**What is needed:** For the data below, please report each line where the word "using" is found.

**Working data:**
###

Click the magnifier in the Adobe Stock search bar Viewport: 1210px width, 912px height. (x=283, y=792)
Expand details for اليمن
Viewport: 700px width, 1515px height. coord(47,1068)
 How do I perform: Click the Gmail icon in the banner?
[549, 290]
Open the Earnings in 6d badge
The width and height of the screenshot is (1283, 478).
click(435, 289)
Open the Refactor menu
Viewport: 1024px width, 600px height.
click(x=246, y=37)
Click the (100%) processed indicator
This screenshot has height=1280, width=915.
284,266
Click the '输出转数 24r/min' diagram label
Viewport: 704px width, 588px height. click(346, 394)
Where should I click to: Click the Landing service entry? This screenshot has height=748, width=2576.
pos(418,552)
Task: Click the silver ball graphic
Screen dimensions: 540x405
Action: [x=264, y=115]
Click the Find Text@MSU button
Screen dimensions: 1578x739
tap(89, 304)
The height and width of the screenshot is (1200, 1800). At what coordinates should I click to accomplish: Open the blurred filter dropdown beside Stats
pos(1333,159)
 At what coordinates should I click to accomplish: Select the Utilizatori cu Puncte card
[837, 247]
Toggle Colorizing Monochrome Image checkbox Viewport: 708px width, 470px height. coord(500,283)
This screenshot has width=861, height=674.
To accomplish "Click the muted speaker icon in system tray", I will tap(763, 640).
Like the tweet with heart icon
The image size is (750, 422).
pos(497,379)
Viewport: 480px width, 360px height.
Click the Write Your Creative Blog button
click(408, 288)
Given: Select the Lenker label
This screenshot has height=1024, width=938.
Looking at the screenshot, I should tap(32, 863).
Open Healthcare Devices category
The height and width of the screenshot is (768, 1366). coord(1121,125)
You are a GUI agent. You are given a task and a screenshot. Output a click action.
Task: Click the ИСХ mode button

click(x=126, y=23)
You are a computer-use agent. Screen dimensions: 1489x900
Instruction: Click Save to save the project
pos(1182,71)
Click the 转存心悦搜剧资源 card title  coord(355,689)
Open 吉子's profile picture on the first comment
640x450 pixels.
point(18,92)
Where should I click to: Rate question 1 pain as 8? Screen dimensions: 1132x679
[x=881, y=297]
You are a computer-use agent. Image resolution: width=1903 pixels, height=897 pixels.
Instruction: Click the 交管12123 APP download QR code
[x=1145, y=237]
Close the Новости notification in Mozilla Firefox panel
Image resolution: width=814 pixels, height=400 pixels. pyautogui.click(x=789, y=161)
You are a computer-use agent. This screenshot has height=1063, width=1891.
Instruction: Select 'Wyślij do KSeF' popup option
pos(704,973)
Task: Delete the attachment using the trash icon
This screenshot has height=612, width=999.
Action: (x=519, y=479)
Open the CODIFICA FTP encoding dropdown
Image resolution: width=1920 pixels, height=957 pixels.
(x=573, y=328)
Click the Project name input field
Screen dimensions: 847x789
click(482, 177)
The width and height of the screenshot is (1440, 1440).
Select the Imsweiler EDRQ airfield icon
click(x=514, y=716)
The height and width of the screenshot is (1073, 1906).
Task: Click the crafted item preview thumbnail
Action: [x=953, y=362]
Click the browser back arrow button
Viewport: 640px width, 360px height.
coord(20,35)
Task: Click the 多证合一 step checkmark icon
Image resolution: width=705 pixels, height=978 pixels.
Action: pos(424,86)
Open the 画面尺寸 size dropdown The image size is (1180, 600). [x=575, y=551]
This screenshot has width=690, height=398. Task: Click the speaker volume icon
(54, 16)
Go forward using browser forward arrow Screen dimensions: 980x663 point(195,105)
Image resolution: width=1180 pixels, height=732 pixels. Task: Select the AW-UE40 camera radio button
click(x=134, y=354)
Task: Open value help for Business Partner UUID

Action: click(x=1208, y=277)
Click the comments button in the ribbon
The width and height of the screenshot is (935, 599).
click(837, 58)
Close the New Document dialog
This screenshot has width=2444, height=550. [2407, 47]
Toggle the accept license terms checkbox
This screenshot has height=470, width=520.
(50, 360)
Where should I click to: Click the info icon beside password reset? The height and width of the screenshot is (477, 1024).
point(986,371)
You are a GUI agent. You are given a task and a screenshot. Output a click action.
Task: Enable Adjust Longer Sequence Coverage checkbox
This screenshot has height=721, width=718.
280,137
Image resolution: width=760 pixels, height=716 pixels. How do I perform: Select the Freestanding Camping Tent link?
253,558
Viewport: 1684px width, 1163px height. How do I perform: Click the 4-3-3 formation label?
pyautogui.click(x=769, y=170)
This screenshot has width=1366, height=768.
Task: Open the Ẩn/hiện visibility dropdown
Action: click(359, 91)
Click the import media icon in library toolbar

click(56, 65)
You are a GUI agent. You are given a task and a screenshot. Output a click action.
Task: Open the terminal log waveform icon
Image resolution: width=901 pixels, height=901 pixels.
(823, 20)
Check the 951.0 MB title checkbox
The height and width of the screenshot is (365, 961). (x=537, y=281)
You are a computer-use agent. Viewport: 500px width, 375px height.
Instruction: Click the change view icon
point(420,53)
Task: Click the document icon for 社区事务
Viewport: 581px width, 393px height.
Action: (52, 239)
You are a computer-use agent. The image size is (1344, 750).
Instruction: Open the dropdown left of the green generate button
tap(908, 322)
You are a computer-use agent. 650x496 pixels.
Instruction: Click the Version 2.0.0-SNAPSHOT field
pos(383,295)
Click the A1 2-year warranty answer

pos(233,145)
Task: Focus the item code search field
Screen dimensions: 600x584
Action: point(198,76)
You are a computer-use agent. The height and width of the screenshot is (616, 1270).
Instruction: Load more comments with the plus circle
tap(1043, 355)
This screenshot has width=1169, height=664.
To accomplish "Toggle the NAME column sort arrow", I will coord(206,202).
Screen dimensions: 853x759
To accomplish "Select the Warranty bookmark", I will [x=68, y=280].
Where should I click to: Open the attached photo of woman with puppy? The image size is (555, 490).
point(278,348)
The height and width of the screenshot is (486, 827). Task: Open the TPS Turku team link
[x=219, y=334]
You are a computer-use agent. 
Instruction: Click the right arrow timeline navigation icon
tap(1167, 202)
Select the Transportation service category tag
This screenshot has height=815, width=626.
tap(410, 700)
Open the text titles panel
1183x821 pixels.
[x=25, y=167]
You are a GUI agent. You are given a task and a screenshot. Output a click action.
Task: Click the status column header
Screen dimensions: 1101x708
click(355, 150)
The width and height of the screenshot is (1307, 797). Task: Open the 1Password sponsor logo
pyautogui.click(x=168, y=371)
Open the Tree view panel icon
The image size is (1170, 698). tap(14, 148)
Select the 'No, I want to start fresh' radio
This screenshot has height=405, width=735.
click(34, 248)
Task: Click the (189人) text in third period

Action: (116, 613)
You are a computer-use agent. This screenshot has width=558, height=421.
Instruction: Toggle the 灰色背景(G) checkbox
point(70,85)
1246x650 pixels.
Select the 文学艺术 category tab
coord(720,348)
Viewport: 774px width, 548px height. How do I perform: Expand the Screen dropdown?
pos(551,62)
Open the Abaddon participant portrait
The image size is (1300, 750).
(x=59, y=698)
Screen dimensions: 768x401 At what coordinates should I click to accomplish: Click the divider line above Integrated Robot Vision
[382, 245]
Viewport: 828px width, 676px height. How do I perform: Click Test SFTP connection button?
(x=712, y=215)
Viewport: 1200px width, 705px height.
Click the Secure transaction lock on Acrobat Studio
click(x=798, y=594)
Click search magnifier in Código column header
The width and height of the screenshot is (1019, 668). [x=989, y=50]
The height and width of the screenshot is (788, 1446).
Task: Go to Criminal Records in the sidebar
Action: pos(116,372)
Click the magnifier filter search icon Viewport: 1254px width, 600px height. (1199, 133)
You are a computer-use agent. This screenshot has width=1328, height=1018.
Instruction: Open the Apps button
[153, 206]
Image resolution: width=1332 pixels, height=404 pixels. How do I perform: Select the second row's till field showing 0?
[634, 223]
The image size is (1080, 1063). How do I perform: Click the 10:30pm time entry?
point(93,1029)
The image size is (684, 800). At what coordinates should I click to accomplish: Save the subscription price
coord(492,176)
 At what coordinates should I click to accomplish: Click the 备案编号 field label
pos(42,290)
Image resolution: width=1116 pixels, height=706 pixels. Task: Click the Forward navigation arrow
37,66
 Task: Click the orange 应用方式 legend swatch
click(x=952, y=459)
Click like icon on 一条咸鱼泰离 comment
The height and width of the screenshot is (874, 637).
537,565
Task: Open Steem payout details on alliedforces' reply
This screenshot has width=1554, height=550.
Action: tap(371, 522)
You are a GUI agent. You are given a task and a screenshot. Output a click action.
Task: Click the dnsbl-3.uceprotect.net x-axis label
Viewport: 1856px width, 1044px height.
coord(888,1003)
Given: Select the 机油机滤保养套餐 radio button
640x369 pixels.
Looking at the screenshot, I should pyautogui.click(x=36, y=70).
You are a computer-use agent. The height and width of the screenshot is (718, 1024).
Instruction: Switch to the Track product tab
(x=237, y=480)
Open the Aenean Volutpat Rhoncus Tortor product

###

**Exercise solution:**
Task: Delete the attachment using the trash icon
Go forward using browser forward arrow Screen dimensions: 980x663 point(195,105)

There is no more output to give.